Helping Young Adults Make Decisions About Life and Death

Twenty-five percent of adolescents and young adults (AYA) who need bone marrow transplants (BMT) will not survive. In many cases, a BMT is the last resort for cancer patients when other treatment options such as chemotherapy have failed. Currently, only a handful of children’s hospitals in the United States have formal programs to help AYA patients and their families discuss their goals of care in the event the patient should face serious complications from their cancer or its treatment. These discussions are called advance care planning (ACP). Thanks to your donations, a new ACP program is available at the University of Minnesota Masonic Children’s Hospital to help young adults communicate with their caregivers about their end-of-life wishes.

How your donations improve end-of-life care

One key part of ACP is the creation of an advance directive, a document that expresses a patient’s preference for end-of-life care. Currently, advance directives are only legally binding for patients over the age of 18, and thus, younger patients are rarely included in the conversations about their goals of care. Young adults with long histories of illness have preferences and wishes about the medical care they will receive if they are dying. Opening up communication between young adults, their families and medical providers is vital to ensuring that patients receive the care that they want.

Clinicians Angela Smith, MD, MS and Jennifer Needle, MD, MPH are working to empower young adults to understand, reflect on and discuss the health care choices they will make, should they face the end of their life.
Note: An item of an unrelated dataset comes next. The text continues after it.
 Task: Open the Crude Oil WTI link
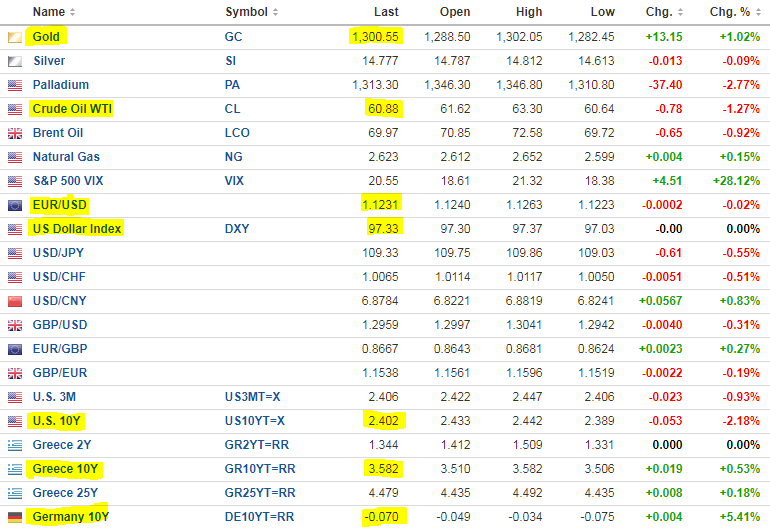(72, 109)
“Ideally, the process results in a better understanding between the patient, their family and the medical provider, and the creation of a written plan that represents the individual’s goals and values, including cultural, religious or spiritual beliefs,” said Needle.

With Children’s Cancer Research Fund donor support, Needle and Smith are exploring interventions to help patients have a voice in their end-of-life decisions through the FAmily-CEntered Advance Care Planning (FACE) intervention.
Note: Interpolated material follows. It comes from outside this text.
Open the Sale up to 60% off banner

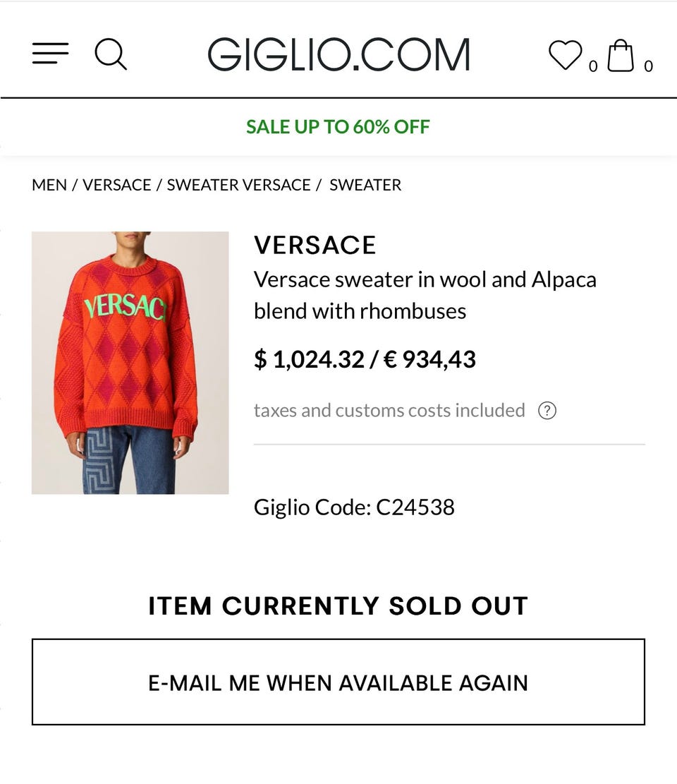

Composed of three sessions, the FACE program explores the unique needs, perspectives and decision-making processes of adolescent and young adult BMT patients*:

  • Session 1: Patients and their caregivers are given a 31-question survey designed to assess their beliefs about and life experiences with illness and end-of-life care.
  • Session 2: A facilitator conducts a 90-minute interview with the patient and his or her caregivers, covering everything from understanding the illness to what makes a “good day” for the patient. The interview then moves to a discussion about goals of care if the patient should have a complication or poor outcome from his or her treatment, covering commonalities and differences between goals of the caregivers and the patient. Together, they begin the process of creating a statement of treatment preferences. Most importantly, once the AYA has expressed his or her preferences, the caregiver is asked if this decision is something they could honor.
  • Session 3: Once a statement of treatment preference is developed, the facilitator, patient and caregivers review the document and go over any changes they might have.

Already, the evidence-based program has shown great success with AYA patients with cancer and HIV. And so far, Needle and Smith’s exit interviews of young adults aged 14-22 and their caregivers produced positive qualitative data. Although the research is still in the early stages, Needle notes that both patients and their caregivers felt positive about the intervention and that the program helped parents understand their child’s goals and values as well as to better cope with making difficult decisions.

A mother of a 17-year-old patient said, “I was blown away that I had absolutely no idea how my children felt about the possibility of something happening to them. … Medically, I had never had any discussions with my kids, and I never really thought about it at all.”

Needle and Smith’s next step is to educate doctors and nurses about patient and caregiver decisions, including communication of serious prognosis, psychosocial and communication needs of patients, moral distress and the benefits of ACP.

“Our ultimate goal is to serve as a national model of patient-centered care for AYA living with potentially life-limiting illness,” said Needle.

* Lyon, Maureen E. “Family-Centered Advance Care Planning for Teens with Cancer.” JAMA Pediatrics, American Medical Association, 1 May 2013, jamanetwork.com/journals/jamapediatrics/fullarticle/1663080.